Philip S. Yu received the B.S. Degree in E.E. from National Taiwan
University, the M.S. and Ph.D. degrees in E.E. from Stanford University,
and the M.B.A. degree from New York University. He is currently a
Professor in the Department of Computer Science at the University of
Illinois at Chicago and also holds the Wexler Chair in Information
Technology.He spent most of his career at IBM Thomas J. Watson Research
Center and was manager of the Software Tools and Techniques group. His
research interests include data mining, privacy preserving data
publishing, data stream, Internet applications and technologies, and
database systems. Dr. Yu has published more than 650 papers in refereed
journals and conferences. He holds or has applied for more than 300 US
patents.

Dr. Yu is a Fellow of the ACM and the IEEE.He is the Editor-in-Chief of
ACM Transactions on Knowledge Discovery from Data.He is on the steering
committee of the IEEE Conference on Data Mining and ACM Conference on
Information and Knowledge Management and was a member of the IEEE Data
Engineering steering committee.He was the Editor-in-Chief of IEEE
Transactions on Knowledge and Data Engineering (2001-2004).
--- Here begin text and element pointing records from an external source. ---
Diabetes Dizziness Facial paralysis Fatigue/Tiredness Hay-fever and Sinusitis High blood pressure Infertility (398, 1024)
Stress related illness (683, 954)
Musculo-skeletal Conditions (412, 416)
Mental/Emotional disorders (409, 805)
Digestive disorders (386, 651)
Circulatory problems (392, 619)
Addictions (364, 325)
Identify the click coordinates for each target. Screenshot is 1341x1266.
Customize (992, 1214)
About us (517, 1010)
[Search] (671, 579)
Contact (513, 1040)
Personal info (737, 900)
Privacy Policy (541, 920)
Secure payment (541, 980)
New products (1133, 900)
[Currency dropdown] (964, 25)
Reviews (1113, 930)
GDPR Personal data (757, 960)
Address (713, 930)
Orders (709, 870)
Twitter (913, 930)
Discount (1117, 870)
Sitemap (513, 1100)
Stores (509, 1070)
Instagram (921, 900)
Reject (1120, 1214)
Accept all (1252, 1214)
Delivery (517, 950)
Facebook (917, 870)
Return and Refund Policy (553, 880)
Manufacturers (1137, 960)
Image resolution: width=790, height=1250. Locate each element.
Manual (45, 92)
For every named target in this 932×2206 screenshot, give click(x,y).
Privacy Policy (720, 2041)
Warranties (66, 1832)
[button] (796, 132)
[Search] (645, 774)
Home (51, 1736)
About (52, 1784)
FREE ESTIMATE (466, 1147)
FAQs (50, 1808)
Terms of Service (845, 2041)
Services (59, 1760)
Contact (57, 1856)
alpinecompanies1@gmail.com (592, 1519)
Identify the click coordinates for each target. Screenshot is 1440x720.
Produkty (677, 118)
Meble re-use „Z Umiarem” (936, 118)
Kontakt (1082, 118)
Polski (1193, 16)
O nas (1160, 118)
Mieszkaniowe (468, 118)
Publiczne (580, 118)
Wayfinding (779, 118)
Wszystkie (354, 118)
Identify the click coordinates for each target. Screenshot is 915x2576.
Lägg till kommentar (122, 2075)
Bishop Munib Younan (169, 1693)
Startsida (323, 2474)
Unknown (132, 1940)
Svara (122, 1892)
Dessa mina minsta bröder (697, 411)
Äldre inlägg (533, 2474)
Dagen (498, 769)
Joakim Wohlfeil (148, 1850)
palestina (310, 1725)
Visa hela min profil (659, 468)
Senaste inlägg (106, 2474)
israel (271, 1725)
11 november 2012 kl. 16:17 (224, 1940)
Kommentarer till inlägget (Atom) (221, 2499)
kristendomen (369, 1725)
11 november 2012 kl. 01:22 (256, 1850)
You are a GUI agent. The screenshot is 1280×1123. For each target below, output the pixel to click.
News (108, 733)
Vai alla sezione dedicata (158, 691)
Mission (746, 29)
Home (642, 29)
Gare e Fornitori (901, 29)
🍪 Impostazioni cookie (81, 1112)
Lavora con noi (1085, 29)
He had also
served as an associate editor of ACM Transactions on the Internet
Technology and Knowledge and Information Systems.He had received several
IBM honors including 2 IBM Outstanding Innovation Awards, an Outstanding
Technical Achievement Award, 2 Research Division Awards and the 94th
plateau of Invention Achievement Awards.He was an IBM Master Inventor.Dr.
Yu received a Research Contributions Award from IEEE Intl. Conference on
Data Mining in 2003 and also an IEEE Region 1 Award for "promoting and
perpetuating numerous new electrical engineering concepts" in 1999.